» **Activity**
Report how many lines in the records below hold "page", with no other output.

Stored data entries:
· · ·
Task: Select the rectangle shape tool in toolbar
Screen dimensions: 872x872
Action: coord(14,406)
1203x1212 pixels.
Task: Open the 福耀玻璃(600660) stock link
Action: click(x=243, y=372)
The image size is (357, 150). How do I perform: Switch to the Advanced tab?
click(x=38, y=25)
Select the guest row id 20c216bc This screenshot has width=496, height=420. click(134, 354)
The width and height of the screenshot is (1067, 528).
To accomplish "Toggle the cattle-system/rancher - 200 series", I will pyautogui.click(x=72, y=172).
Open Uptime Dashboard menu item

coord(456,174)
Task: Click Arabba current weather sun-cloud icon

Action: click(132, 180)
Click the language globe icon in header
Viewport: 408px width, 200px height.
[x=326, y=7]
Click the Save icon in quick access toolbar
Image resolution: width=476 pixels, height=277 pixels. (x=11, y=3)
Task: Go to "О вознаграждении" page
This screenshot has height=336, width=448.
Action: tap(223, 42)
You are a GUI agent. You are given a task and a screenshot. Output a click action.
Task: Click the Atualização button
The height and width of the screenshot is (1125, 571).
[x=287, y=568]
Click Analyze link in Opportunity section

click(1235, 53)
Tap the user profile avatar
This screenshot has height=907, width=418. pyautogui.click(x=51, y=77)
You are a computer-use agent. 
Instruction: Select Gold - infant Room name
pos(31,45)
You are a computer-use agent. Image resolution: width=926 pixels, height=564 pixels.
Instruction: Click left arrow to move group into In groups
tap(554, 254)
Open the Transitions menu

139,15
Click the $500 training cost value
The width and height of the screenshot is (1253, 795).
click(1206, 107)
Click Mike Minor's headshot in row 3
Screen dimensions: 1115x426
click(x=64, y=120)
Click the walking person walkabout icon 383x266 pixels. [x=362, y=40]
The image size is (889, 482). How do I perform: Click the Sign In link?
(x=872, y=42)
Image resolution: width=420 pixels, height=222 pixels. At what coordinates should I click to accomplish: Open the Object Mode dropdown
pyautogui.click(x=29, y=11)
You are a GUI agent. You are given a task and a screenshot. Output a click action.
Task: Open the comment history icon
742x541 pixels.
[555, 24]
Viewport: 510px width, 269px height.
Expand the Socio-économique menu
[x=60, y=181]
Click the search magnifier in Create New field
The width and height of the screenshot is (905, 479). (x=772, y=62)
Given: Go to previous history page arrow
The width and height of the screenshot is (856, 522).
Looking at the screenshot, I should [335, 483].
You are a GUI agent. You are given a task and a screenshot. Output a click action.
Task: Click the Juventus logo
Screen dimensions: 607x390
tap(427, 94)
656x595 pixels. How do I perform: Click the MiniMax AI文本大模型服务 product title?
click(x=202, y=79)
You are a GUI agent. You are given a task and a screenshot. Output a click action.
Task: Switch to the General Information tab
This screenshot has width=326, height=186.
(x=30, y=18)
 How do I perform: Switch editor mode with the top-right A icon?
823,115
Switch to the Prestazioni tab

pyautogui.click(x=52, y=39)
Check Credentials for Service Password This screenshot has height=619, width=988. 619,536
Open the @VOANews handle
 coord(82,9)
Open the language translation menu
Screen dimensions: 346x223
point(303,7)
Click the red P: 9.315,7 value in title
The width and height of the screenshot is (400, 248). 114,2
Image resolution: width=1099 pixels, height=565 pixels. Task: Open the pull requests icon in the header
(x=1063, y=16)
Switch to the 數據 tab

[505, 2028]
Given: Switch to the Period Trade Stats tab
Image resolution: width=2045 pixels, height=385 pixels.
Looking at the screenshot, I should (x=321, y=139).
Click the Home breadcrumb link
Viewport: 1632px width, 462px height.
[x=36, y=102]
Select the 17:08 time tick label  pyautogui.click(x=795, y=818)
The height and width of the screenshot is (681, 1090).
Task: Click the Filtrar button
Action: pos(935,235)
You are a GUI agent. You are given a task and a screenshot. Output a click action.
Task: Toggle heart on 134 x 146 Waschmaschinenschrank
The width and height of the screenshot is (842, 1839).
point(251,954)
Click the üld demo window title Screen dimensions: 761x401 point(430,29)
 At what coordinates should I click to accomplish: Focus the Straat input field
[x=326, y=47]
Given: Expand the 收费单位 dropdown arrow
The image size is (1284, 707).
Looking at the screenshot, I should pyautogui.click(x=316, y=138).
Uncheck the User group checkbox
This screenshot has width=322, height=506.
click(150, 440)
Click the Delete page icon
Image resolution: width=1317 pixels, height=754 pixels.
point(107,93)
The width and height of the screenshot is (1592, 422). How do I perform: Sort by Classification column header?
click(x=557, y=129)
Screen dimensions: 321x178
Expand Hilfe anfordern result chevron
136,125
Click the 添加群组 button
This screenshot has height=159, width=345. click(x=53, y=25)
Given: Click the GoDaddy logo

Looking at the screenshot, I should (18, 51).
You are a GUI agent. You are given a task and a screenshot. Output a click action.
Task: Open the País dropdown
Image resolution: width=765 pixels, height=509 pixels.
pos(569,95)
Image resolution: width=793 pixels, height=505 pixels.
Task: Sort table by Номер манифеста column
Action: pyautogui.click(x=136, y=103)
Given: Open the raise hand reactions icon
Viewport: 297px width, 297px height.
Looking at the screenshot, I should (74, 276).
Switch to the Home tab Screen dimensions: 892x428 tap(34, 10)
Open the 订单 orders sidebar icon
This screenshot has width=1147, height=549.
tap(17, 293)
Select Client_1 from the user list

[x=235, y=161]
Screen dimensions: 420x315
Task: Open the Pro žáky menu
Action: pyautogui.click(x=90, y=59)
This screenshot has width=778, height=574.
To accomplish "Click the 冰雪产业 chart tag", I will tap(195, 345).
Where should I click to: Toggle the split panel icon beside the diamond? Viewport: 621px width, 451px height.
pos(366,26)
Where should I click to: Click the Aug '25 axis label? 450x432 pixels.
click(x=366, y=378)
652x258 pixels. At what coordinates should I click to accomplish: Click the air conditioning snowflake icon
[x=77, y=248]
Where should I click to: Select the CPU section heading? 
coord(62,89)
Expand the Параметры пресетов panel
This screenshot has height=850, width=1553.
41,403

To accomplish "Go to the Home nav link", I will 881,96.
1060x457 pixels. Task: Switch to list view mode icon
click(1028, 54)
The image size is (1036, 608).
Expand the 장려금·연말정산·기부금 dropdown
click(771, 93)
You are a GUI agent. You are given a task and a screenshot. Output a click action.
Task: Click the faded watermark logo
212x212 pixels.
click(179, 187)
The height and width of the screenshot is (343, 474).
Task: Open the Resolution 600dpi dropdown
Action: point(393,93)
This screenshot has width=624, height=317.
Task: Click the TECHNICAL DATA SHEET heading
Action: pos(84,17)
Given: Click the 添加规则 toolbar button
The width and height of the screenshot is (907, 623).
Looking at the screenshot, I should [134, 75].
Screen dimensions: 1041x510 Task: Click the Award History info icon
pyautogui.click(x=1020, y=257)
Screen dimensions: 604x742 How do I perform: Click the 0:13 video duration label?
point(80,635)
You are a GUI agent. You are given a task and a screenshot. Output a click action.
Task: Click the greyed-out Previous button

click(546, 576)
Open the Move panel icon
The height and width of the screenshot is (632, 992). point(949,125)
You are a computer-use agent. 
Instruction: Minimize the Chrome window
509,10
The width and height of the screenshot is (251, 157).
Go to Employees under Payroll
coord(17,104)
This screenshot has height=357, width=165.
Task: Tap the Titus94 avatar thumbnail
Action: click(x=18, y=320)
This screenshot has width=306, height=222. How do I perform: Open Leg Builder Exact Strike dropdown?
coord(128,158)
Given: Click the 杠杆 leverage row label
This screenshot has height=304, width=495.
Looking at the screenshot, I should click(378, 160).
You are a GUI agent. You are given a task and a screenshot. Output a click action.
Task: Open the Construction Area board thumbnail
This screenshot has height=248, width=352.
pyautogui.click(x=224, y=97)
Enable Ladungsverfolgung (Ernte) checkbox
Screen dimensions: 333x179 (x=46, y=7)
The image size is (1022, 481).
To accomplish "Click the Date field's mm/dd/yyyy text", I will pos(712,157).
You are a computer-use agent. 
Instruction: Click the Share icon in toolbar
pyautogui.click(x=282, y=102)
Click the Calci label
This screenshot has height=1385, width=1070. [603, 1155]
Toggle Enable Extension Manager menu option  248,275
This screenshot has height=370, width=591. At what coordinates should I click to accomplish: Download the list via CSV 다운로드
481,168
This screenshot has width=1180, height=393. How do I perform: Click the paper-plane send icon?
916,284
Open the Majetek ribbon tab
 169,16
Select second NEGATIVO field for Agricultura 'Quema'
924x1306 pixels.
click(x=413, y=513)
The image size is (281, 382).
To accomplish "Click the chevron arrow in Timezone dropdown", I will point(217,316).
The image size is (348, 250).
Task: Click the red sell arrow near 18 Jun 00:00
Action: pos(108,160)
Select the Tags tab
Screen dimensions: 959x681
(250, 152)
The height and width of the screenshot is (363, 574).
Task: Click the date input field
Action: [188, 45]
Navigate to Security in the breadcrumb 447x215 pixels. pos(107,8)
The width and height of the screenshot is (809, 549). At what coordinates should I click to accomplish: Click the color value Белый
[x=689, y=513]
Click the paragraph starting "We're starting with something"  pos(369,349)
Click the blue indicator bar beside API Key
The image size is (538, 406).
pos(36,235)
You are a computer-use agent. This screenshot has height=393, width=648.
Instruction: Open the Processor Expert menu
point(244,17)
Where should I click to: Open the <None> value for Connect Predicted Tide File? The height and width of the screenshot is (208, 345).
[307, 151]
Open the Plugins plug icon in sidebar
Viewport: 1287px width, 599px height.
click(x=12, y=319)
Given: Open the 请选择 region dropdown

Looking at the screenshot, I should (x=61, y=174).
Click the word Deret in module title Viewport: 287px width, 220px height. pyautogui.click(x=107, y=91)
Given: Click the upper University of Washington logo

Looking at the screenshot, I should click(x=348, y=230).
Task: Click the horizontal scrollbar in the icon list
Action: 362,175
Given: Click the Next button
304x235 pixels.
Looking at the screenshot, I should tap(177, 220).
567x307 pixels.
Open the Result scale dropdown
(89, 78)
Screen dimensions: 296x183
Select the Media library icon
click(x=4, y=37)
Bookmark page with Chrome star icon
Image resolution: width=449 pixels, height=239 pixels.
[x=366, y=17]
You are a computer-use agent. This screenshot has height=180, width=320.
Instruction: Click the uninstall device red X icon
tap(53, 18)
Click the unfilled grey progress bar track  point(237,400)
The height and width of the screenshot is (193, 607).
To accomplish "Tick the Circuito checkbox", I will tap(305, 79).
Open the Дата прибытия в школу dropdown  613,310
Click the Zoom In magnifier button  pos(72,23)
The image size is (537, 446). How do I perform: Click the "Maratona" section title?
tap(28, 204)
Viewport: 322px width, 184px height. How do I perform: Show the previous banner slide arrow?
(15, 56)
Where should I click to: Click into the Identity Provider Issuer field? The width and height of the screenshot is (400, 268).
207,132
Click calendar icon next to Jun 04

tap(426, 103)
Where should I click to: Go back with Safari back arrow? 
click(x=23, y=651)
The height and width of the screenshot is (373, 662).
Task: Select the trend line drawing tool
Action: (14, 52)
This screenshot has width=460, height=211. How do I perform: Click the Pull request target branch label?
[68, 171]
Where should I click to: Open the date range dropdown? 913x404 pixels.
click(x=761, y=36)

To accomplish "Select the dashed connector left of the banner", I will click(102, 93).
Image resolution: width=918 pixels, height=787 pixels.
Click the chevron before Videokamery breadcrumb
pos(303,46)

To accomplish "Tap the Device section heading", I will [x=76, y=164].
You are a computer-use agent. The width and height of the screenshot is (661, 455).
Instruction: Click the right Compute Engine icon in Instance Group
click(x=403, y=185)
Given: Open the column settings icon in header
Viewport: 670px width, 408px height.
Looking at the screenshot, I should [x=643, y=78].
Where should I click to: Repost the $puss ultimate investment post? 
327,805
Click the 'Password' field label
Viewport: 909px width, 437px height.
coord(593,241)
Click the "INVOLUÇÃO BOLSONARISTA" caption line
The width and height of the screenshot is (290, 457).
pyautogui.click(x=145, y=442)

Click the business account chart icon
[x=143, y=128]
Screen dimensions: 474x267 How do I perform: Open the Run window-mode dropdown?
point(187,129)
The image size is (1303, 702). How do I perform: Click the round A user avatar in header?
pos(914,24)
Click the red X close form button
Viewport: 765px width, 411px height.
· · ·
» **Answer section**
4